• _Problem requirements_: Display each line of the rows below that contains the word "number".

Data records:
= = = = = = =

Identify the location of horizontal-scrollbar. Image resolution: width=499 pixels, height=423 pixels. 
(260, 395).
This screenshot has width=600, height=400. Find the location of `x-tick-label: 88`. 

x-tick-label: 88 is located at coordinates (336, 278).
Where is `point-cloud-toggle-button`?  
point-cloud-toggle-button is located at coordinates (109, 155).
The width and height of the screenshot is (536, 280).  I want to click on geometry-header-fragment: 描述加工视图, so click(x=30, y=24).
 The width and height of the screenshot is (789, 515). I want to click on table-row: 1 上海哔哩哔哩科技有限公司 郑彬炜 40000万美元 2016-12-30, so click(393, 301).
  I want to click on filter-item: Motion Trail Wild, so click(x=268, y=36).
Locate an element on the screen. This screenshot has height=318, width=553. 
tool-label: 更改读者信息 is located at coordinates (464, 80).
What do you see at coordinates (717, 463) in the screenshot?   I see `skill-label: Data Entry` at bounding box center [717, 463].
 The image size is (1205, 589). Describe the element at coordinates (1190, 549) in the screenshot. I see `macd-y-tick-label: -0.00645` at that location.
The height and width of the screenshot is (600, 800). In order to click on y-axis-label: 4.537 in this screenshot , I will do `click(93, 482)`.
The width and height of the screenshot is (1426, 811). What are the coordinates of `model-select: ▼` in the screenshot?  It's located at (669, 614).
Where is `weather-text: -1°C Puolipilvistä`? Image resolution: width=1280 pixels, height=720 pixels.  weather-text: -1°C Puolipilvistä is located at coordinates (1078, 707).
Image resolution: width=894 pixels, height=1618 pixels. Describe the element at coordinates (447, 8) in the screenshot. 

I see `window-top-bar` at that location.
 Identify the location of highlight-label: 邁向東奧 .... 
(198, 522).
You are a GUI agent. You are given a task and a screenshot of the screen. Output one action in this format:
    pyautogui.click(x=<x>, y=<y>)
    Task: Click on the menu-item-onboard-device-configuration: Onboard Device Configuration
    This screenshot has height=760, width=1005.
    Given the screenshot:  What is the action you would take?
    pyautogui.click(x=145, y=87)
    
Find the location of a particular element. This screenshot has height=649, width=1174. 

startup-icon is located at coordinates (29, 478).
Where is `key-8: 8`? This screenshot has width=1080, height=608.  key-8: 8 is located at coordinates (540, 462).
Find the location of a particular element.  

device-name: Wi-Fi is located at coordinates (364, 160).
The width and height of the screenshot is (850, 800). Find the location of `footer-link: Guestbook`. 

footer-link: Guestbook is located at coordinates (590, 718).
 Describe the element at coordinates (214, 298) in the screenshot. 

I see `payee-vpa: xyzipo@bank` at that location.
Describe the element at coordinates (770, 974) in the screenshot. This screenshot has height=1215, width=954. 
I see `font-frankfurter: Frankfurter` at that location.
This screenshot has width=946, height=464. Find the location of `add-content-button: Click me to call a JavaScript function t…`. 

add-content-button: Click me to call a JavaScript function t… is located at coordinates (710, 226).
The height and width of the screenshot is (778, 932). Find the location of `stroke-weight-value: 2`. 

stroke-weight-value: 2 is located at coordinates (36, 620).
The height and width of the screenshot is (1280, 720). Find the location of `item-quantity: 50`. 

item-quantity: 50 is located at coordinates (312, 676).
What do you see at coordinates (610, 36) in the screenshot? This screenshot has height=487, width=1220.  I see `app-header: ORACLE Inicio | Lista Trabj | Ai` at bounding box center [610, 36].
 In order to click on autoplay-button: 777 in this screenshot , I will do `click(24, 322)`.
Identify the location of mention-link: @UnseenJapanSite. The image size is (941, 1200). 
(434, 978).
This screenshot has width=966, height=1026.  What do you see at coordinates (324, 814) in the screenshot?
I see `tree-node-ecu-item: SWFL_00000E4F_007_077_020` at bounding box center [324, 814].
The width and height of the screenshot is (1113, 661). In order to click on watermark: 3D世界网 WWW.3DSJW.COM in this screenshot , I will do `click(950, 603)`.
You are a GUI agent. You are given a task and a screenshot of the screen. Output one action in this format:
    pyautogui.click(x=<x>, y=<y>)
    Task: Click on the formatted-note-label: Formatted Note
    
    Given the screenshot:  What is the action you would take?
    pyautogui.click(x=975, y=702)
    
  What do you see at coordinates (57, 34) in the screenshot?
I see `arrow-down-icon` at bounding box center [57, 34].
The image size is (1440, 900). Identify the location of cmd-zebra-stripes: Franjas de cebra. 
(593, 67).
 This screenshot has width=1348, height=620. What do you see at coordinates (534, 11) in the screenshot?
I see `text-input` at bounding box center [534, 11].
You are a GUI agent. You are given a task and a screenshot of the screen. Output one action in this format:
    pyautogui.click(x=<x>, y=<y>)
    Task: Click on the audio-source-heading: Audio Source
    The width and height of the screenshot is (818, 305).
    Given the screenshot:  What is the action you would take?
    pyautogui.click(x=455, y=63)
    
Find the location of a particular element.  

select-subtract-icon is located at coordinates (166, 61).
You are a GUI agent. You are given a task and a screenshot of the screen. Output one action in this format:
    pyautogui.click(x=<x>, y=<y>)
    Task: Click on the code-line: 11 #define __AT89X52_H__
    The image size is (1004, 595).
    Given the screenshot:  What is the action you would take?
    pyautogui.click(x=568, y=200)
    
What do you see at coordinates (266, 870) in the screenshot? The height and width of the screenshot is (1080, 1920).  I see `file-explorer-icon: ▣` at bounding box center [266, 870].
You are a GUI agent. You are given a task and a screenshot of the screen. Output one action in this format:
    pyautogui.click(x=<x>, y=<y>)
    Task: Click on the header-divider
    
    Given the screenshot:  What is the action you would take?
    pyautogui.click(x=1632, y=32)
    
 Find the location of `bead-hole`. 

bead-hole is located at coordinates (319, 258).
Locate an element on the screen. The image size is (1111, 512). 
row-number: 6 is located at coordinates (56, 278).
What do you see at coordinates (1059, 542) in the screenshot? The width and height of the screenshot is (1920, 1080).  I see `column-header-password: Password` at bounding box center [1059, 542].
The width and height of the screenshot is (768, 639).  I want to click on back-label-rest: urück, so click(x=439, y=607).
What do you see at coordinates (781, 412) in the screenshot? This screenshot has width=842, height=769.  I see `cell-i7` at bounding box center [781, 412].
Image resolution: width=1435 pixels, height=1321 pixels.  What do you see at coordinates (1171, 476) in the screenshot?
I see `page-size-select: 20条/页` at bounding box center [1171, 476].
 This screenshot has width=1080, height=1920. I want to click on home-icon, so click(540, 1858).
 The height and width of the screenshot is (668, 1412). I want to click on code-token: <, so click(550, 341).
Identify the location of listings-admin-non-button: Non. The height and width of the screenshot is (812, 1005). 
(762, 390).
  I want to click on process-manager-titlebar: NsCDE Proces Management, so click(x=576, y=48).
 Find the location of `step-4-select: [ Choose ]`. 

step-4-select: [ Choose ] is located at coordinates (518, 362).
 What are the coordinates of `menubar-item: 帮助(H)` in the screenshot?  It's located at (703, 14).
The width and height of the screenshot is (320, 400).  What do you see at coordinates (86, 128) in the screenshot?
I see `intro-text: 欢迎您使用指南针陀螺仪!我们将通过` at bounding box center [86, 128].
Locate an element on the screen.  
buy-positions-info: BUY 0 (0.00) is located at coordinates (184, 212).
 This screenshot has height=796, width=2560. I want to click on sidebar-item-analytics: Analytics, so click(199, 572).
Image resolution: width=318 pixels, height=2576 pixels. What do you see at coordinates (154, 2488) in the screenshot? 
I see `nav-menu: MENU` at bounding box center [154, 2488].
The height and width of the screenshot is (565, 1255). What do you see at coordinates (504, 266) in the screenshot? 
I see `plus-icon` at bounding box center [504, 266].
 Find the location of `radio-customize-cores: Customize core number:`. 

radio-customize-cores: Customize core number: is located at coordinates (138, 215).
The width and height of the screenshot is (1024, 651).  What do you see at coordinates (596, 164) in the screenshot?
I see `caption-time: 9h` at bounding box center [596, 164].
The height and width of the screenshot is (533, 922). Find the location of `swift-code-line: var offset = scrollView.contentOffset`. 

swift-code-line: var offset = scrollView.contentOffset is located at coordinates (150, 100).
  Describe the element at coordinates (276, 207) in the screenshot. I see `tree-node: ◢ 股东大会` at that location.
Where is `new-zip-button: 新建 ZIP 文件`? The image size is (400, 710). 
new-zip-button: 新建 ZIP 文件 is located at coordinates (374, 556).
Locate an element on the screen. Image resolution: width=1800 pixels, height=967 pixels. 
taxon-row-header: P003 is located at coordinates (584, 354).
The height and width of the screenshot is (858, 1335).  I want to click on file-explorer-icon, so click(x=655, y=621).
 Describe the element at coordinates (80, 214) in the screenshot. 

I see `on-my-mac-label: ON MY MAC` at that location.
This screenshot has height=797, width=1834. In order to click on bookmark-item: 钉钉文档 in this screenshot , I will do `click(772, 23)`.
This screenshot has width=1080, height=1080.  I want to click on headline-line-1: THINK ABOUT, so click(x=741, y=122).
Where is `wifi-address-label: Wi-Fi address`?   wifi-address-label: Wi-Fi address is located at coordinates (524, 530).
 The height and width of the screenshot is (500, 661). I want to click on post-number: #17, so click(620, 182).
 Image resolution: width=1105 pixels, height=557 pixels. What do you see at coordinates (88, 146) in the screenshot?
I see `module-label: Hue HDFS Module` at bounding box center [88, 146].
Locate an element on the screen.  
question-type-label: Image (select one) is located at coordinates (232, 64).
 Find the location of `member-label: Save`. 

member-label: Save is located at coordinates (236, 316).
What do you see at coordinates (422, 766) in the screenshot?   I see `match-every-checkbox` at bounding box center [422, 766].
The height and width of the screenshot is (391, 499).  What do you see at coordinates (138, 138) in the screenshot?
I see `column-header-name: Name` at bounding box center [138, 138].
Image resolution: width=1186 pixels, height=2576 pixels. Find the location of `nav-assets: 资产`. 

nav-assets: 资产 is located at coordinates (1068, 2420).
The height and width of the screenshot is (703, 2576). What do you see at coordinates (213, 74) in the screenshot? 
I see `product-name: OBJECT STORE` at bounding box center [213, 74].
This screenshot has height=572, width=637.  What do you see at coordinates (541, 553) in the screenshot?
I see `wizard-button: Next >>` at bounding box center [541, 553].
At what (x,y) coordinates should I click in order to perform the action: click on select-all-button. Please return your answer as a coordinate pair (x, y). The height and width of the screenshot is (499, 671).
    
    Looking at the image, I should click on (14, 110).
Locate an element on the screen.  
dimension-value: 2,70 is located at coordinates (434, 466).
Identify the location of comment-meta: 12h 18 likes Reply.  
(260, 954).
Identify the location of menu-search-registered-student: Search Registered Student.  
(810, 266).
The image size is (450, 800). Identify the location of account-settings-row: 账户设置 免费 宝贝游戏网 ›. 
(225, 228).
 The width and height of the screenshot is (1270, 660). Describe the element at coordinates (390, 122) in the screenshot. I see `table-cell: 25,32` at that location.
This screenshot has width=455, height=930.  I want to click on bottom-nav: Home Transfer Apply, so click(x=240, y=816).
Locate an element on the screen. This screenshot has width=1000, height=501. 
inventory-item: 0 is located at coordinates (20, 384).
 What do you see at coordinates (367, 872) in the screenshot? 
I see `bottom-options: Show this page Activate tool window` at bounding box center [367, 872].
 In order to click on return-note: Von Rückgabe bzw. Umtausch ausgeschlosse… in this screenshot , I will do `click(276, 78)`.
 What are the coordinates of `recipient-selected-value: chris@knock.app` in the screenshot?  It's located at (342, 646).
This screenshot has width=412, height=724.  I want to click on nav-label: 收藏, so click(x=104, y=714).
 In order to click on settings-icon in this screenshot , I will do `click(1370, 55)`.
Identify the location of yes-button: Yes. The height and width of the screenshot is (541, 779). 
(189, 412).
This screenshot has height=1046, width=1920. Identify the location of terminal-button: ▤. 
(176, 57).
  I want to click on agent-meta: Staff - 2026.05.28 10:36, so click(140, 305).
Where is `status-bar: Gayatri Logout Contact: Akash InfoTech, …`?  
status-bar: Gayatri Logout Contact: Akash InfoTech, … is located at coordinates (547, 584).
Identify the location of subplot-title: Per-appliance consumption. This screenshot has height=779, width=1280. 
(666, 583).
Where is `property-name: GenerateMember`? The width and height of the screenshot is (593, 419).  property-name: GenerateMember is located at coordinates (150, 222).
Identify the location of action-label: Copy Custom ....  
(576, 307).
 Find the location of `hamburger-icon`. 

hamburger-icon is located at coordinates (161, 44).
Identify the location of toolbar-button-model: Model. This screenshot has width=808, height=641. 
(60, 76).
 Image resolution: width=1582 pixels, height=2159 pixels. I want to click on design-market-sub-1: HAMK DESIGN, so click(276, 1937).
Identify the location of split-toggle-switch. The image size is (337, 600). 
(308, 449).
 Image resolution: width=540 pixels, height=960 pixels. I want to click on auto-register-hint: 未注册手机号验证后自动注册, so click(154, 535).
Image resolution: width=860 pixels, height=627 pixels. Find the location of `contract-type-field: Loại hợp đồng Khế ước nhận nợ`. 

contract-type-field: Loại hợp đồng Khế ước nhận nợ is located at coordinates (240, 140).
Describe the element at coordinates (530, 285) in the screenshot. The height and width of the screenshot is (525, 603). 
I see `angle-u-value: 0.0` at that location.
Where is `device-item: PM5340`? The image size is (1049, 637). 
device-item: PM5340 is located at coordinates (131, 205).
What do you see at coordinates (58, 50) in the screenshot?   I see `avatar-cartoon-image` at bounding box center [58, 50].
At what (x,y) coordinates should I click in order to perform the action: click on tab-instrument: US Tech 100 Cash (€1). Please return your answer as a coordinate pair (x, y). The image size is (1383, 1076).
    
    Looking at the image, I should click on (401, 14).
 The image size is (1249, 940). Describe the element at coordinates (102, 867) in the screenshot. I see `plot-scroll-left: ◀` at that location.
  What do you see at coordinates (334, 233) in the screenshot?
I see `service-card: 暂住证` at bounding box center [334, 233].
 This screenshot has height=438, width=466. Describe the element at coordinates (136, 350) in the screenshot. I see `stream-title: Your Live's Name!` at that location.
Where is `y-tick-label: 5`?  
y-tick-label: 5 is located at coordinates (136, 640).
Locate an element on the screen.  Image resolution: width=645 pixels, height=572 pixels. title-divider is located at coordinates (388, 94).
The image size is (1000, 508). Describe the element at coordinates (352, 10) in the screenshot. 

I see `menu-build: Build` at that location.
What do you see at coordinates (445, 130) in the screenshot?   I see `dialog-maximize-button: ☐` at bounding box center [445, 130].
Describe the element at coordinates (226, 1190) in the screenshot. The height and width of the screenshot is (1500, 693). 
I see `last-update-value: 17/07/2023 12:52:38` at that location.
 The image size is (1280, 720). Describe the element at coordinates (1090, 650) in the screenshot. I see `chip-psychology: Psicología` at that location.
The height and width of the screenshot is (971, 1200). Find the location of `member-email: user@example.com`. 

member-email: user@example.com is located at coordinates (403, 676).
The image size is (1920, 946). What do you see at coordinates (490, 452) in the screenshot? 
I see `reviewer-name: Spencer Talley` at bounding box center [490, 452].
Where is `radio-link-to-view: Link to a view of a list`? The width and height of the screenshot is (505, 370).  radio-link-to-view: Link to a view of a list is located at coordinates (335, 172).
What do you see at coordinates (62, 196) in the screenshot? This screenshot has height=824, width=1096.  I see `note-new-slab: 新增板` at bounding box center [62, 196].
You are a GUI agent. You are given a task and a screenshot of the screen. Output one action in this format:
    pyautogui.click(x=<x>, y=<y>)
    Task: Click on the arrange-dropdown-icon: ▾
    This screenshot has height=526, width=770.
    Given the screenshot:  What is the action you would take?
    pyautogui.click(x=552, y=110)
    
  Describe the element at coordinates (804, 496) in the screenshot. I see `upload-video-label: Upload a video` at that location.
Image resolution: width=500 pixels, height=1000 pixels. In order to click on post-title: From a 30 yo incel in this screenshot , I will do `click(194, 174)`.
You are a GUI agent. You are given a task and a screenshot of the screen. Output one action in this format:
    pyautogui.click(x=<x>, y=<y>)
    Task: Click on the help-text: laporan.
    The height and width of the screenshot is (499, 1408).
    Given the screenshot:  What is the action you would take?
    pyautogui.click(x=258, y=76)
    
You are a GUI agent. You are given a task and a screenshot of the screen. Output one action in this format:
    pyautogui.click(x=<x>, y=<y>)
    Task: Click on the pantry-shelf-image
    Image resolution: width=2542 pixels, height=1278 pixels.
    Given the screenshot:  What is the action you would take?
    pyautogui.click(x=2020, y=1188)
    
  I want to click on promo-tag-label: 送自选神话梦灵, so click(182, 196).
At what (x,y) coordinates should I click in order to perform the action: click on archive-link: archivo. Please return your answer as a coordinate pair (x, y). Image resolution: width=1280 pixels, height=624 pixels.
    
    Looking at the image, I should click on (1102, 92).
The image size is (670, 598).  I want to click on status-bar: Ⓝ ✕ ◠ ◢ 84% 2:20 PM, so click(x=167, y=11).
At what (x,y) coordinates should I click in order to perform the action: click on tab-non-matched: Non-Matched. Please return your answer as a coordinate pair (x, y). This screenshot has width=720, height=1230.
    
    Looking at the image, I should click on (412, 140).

= = = = = = =

• _Answer to this problem_:
row-number: 6 is located at coordinates (56, 278).
 Find the location of `radio-customize-cores: Customize core number:`. 
radio-customize-cores: Customize core number: is located at coordinates (138, 215).
 The height and width of the screenshot is (500, 661). I want to click on post-number: #17, so click(620, 182).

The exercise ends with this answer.